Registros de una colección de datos
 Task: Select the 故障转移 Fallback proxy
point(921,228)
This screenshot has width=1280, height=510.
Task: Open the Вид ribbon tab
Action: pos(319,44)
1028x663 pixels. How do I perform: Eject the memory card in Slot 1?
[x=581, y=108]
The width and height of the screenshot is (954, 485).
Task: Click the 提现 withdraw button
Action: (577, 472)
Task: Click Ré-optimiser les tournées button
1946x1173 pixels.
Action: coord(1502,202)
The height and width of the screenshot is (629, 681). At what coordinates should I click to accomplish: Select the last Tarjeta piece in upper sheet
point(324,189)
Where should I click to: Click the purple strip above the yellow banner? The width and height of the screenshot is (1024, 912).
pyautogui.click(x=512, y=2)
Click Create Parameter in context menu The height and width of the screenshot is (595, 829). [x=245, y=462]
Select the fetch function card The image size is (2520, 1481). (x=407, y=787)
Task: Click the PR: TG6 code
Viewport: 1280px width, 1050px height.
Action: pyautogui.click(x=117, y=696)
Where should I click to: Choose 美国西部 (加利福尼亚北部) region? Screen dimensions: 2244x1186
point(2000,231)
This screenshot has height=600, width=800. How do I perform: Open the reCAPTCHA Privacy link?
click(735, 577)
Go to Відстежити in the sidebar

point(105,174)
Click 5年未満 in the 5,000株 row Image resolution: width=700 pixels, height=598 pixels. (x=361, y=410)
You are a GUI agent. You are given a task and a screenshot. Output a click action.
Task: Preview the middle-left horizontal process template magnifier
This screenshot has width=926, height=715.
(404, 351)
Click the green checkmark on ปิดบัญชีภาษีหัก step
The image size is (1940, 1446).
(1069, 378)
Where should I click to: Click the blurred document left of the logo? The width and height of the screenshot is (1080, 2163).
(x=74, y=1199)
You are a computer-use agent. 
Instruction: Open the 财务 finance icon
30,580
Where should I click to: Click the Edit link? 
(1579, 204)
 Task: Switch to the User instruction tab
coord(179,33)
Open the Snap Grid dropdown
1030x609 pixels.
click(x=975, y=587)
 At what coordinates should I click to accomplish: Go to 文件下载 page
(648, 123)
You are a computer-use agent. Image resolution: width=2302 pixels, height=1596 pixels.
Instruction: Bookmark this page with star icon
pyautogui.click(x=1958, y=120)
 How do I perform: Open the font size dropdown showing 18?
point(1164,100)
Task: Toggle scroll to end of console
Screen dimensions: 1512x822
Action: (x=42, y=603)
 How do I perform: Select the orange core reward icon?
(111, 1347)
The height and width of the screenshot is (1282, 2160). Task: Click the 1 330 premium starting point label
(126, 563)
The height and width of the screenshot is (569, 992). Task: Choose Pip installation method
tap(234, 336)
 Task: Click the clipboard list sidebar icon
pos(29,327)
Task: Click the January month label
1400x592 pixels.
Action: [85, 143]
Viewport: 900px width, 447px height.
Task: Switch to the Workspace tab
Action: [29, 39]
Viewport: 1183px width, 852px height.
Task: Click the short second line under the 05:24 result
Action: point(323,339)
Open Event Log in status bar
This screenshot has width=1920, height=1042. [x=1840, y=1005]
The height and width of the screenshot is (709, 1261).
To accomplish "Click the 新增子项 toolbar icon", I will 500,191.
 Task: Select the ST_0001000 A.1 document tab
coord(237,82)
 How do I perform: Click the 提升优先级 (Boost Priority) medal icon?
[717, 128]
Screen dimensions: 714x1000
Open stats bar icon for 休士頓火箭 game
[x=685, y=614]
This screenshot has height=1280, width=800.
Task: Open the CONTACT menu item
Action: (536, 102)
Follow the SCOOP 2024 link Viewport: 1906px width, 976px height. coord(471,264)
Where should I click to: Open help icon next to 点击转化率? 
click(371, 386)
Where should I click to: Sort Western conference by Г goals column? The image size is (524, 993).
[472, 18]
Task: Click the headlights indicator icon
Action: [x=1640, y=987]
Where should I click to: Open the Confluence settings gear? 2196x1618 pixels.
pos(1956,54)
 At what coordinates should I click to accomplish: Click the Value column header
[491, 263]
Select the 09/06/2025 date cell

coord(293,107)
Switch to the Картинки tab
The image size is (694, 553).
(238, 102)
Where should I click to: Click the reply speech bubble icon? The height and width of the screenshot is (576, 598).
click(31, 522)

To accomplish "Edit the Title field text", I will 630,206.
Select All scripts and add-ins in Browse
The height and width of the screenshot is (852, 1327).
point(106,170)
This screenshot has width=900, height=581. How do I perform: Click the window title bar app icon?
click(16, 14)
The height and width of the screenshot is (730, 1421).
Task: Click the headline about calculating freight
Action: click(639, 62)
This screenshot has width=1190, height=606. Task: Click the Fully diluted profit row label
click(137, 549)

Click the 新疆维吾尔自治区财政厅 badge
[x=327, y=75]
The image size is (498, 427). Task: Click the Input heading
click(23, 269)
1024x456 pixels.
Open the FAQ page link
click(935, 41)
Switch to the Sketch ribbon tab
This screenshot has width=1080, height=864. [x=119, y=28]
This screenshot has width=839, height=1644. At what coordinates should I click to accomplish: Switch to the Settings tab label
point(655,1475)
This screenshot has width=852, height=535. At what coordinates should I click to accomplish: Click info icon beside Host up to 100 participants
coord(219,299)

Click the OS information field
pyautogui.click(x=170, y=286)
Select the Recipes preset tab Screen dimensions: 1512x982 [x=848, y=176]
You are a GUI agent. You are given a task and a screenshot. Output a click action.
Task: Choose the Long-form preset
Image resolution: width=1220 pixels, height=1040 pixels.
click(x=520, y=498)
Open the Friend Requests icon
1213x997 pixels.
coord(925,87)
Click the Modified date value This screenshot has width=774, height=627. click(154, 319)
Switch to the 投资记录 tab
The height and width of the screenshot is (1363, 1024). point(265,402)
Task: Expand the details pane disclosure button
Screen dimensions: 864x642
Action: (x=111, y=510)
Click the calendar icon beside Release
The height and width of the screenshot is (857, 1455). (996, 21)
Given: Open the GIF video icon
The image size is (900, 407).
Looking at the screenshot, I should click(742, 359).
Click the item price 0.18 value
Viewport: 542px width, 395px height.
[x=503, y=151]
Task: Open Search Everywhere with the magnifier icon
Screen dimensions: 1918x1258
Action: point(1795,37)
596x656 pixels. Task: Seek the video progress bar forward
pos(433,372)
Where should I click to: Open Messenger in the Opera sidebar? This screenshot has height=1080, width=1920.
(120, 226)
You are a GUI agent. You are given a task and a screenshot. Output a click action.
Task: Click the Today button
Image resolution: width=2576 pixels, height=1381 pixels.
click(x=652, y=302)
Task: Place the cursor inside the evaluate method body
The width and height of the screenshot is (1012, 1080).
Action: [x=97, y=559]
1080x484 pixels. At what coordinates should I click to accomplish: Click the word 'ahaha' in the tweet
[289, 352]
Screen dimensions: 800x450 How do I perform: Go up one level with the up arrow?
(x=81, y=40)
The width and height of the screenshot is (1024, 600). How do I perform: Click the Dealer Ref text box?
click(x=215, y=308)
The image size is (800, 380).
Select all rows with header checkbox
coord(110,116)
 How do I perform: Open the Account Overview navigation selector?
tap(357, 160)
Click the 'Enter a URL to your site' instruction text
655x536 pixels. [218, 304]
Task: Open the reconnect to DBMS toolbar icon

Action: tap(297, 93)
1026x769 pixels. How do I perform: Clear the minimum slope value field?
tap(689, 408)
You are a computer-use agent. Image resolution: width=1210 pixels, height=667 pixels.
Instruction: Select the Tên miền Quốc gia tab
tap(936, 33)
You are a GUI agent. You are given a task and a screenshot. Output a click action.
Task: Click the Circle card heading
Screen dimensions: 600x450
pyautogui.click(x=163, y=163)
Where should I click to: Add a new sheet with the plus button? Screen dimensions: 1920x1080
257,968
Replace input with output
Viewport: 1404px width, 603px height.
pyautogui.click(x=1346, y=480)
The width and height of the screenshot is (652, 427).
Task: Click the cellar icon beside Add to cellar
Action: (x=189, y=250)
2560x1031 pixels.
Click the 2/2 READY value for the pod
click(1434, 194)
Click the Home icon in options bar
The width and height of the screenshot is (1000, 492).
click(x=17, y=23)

Solicitud escrita:
Reescribe las líneas entre la que contiene "Click the green" y la que contiene "(1579, 204)", ambas incluidas, cambiando "Edit link" por "Edit button" y dejando todo lo demás igual.

Respuesta:
Click the green checkmark on ปิดบัญชีภาษีหัก step
The image size is (1940, 1446).
(1069, 378)
Where should I click to: Click the blurred document left of the logo? The width and height of the screenshot is (1080, 2163).
(x=74, y=1199)
You are a computer-use agent. 
Instruction: Open the 财务 finance icon
30,580
Where should I click to: Click the Edit button? 
(1579, 204)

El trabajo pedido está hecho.